Steve Sabol, president of NFL Films, counts Olsen among the three best defensive tackles in history, along with Pittsburgh's "Mean" Joe Greene and Dallas' Bob Lilly. Moreover, Sabol says Olsen and Reggie White were the game's best bull rushers, rolling through and over blockers in their path.

"They could just grab a guy straight on and push him right back," Sabol said. "When you watched them, you were really watching the essence of what line play was. And Merlin did that for 60 minutes. He was the kind of guy who was stronger at the end of the game than he was at the beginning."

In one memorable highlight package featuring the Rams and Chargers, the late John Facenda intoned that Olsen "went through the offensive line of the San Diego Chargers like a storm surge through a sand castle."

Olsen was also a very disciplined player — so much so that Jones called him "The Eraser" because his consistency erased the deficiencies of the teammates around him. Jones and others could be more reckless because they knew Olsen could make the play if they missed it.

Reached at home Thursday, Jones said he'd be happy to talk about Olsen on any other day but that doing so right away was too painful.

Jack Youngblood, another Rams star in the Hall of Fame, said he never would have enjoyed that type of success but for Olsen. The two played together from 1971-76.

"Not only did he mentor me from the standpoint of the game, but the intellectual part of it and the character aspect of it," Youngblood said. "He made you think about why we played this game. Was it just about a bunch of guys playing ball, or could we be something more?"

Like Teele, who was so taken with Olsen's maturity and poise that he instantly saw GM qualities in him, just about everyone who knew Olsen well said football was just one of his many skills. He was much more than a giant in a No. 74 jersey.

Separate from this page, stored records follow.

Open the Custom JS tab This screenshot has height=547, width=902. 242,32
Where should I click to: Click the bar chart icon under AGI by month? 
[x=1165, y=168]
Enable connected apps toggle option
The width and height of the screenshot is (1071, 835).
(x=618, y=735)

"In many ways, he was a big man with a tender soul," Sabol said. "There was a decency and professionalism. He was the most considerate, the most thoughtful, the most courteous player that I ever met. I never met another player like that.

"But when he got on the field, he could put on his intensity as if it were a chin strap. He could just change from this Father Murphy kind of person into one of the most relentless, dogged, determined defensive linemen in history."